Samolus verlandi (Or Samolus verlandi subsp. parviflorus, or S. parviflorus)
Traditionally Primulaceae (Or Samolaceae)
Today John and George visited the “Tarzan of the Loxahatchee’s” historic camp in Jonathan Dickinson State Park CLICK Trapper Nelson’s ghost still haunts the vicinity as the abundant offspring of his exotic fruit trees, bamboos, and other apparent introductions to illustrate the consequences of bringing non-native species into a native habitat.
Of the flowering natives along the swampy river shore the stars of the show were Lizards’s Tails CLICK, and speaking of lizards, we almost missed this camouflaged peek-a-boo:
The prize for best supporting flower goes to pretty little Brookweed.
Brookweed is not an everyday flower. The species is not rare, but you have to go to a squishy habitat at the right time. The plant is a charmer, sort of delicate, sort of shy, with tiny white bright flowers in the dancing jungle sun and shadows. (There is a second species in Florida, S.ebracteatus.)

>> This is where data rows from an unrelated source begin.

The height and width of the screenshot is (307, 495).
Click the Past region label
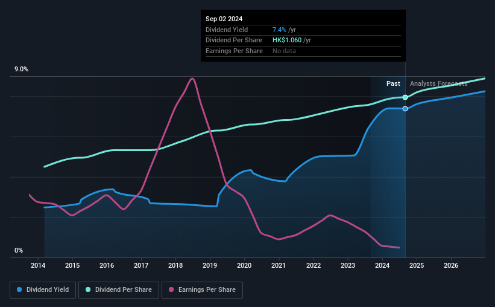click(393, 83)
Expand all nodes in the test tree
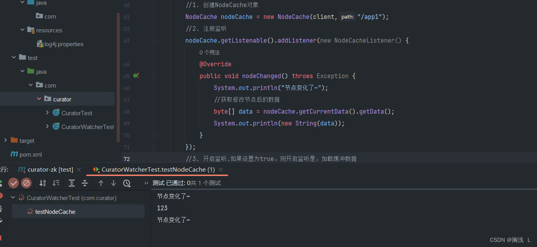Screen dimensions: 537x247 point(71,183)
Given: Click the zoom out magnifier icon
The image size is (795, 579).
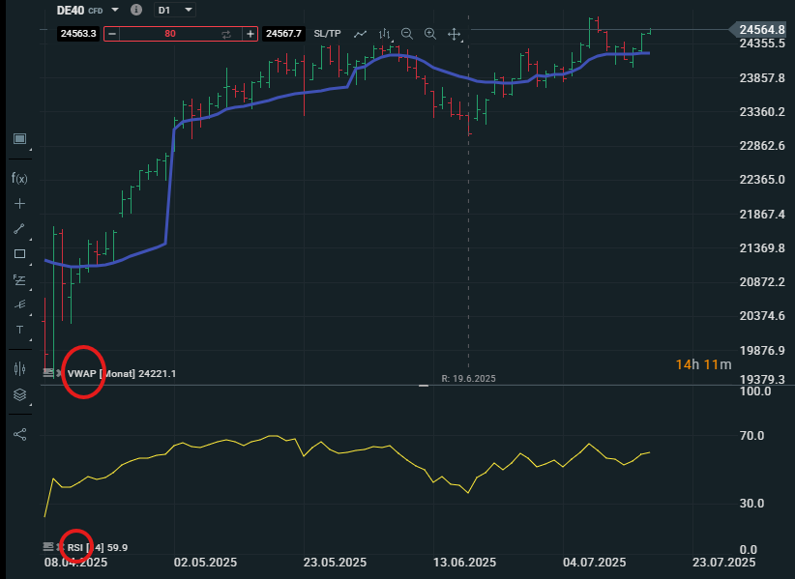Looking at the screenshot, I should [x=407, y=33].
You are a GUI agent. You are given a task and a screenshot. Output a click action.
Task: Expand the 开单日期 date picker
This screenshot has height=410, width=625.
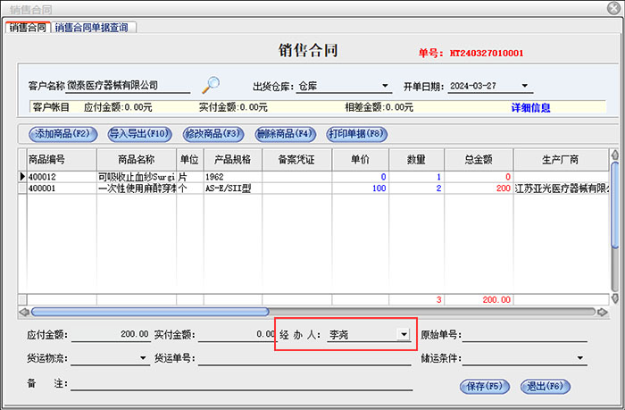(x=525, y=87)
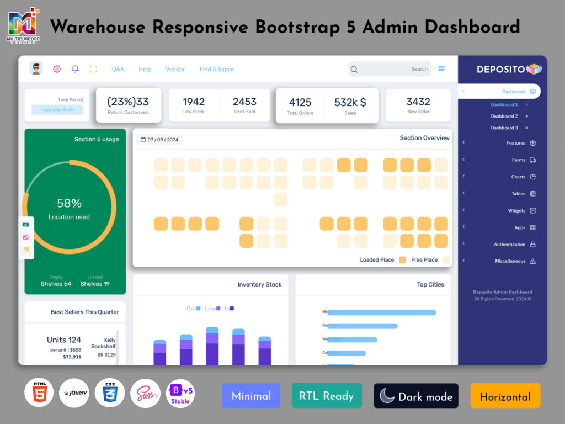
Task: Enter fullscreen via the expand icon
Action: (x=93, y=69)
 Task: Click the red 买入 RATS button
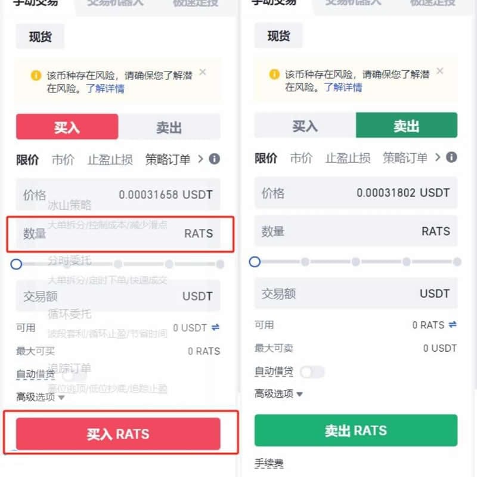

When I want to know more about a plant, the first place I often look is the Flora of North America. CLICK And when I saw there the suggestion that the plant was probably known to the Druids, that caught my eye.
I mean, how many plants do we know from the Druids!? The connection between Druids and Samolus comes from an account by Pliny the Elder (23 – 79 AD), well known to botanists as author of the medically biased “Field Guide to Everything” from the Roman Empire. Pliny recorded the Druids to pick their Brookweed without looking at it, while fasting, with their left hand, to serve as a veterinary medicine. So John shot a picture of our Samolus left-handed and blindfolded before lunch.
(By the way, Stonehenge and Druids tend to be mentioned together. If not for Stonehenge, I’d not know a Druid if he walked up and said “good day for human sacrifice.” But truth told, I do not know enough to vouch for the veracity of the Druid-Stonehenge connection.)
You may have noticed two competing classifications for today’s little posie, one classification is as a separate North American species (S. parviflorus) distributed from nippy northern Canada to toasty Florida and southward to Bolivia. That is quite an impressive distribution. (And it is in Japan too?)
The competing classification extends the range even more broadly if the North American “S. parviflorus” is merged into a broadly interpreted S. verlandi, a species with a huge multicontinental distribution: the Americas, Europe, and beyond. Just to broaden the blog, let’s go arbitrarily with the big inclusive interpretation of S. verlandi embracing our little wildflower at Trapper Nelson’s. That is more fun, since must of what is written about Samolus is based on S. verlandi.
Those little Samolus verlandi flowers are an example of “plan B” pollination. Let me explain. You might say throughout the plant world generally pollination from a separate individual is best. That is why we have the birds and the bees. So we’ll call pollen brought from a different plant “plan A.”
But if outside pollination fails there is a backup mechanism—“plan B” is self-pollination, that is, a single flower pollinates itself in lonely desperation. In this contingency, the pollen-bearing stamens tilt inward until they brush pollen onto the stigma of the same blossom. In the link below the photographer caught a Samolus with one flower where the stamens are upright (righthand flower), and another flower (on the left) as the stamens begin to curve inward toward the stigma CLICK
Samolus verlandi seems to like salt. Other observers comment on the affinity of the species for habitats lightly salty—not too much, not too little. I have a hunch that the Loxahatchee River at Trapper Nelsons is lightly salty with variations from the weather, tide, and season.
Samolus verlandi has a minor market in commercial horticulture as a submerged aquarium plant and as an indoor container plant.